Thanks for the patch, @DyfanJones! Unfortunately, I won’t be able to test until January when I get back from vacation. If #722 works on your end, please feel free to merge etc.

No worries, I won't be pushing this to the cran before the new year. I am just going to go over the logic before finally merging :)

Hi @DyfanJones, I hope you had a nice holiday.

I tested your work on this issue, both using #721 (comment) and https://github.com/wlandau/crew.aws.batch/blob/9714d49d32d94b1e044cd06f2fde0956f6ea556e/tests/monitor/test-jobs.R#L88-L130, and paws.common::paginate(StopOnSameToken = TRUE) works. Thanks for the patch!

By the way, I noticed the default argument of StopOnSameToken is FALSE. Which scenarios should it be TRUE, and which require StopOnSameToken = FASLE?

That is great news 👍

The implementation mimics how the JavaScript AWS SDK V3 paginates with the default set as false or missing stopOnSameToken in the config, this also helps paws and keeps previous pagination behaviour for other services.

For knowing what service to set StopOnSameToken = TRUE, that is a tricky question (currently I am not sure). When checking the documentation for aws sdk js v3 (https://docs.aws.amazon.com/AWSJavaScriptSDK/v3/latest/Package/-aws-sdk-client-cloudwatch-logs/Variable/paginateGetLogEvents/) it only says the following.

For some APIs, such as CloudWatchLogs events, the next page token will always be present.When true, this config field will have the paginator stop when the token doesn't change instead of when it is not present.

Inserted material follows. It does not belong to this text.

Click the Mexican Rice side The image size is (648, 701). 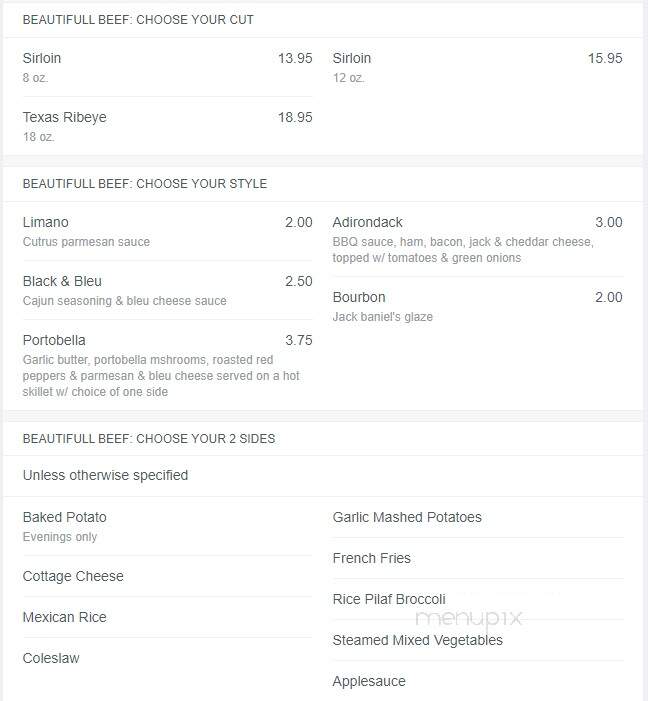(167, 617)
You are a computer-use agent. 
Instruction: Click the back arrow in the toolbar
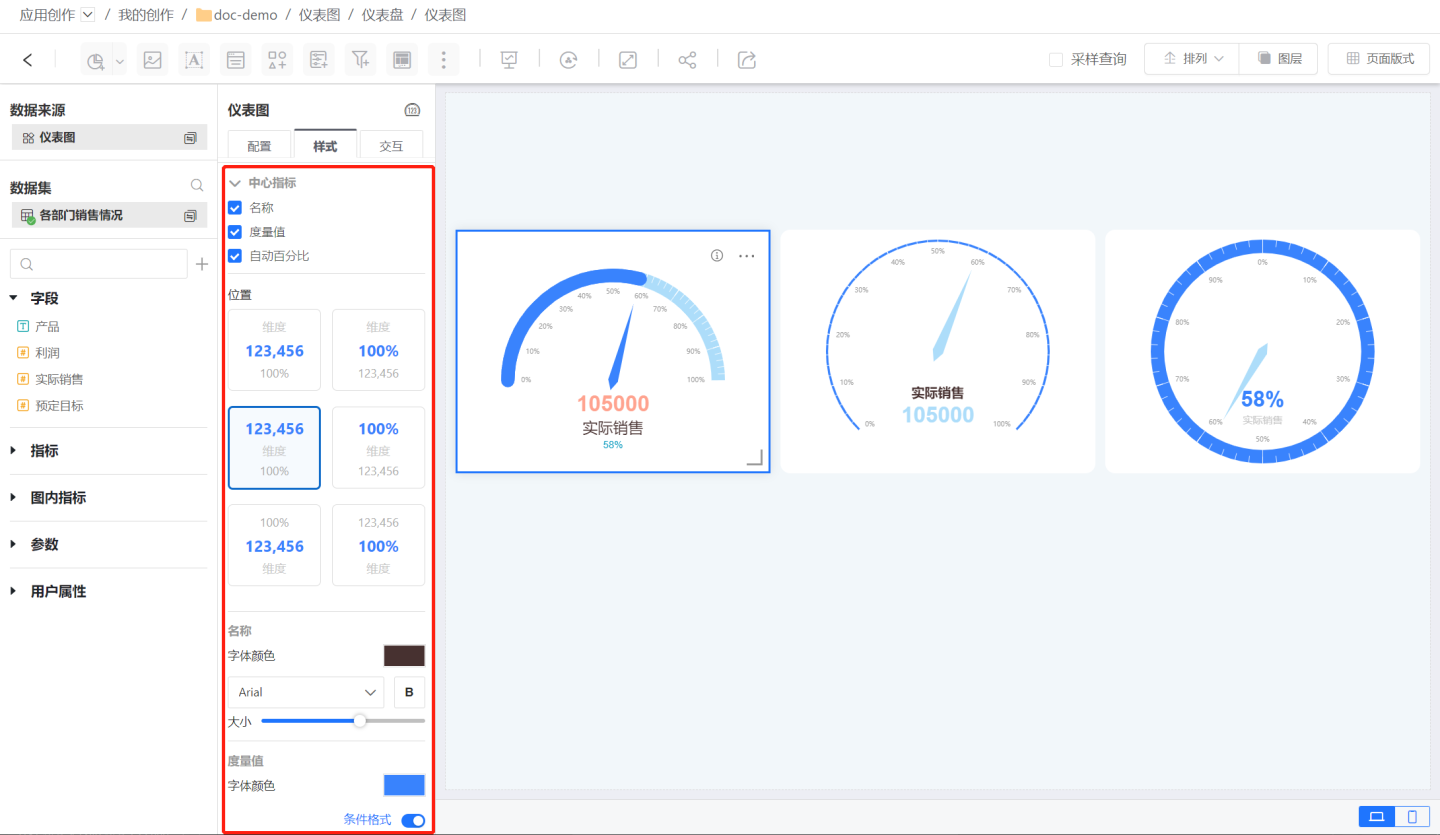coord(27,60)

It might be worth having this documentation in paws as well. Sadly this isn't a solid answer. If anyone knows a better answer other than documentation I am happy add it in 😄

For completeness ====

Mini example for testing out aws sdk js v3 paginator logic.

let tokens = ["a", "b", "c", "c", "d"];

export interface PaginationConfiguration {
    stopOnSameToken?: boolean;
};

export function createPaginator(config: PaginationConfiguration): void {

    let hasNext: boolean = true;
    let token: string = undefined;
    let i: number = 0;

    while (hasNext) {
        const prevToken = token;
        token = tokens[i];
        hasNext = !!(token && (!config.stopOnSameToken || token !== prevToken));
        console.log(hasNext)
        i++;
    };
};

const paginatorConfig = { stopOnSameToken: true };
// const paginatorConfig = { };
// const paginatorConfig = { stopOnSameToken: false };

createPaginator(paginatorConfig);

// paginatorConfig.stopOnSameToken = true
// true
// true
// true
// false

// paginatorConfig.stopOnSameToken = false or
// paginatorConfig = {}
// true
// true
// true
// true
// true
// false

Note: paws.common 0.7.0 has been released to the cran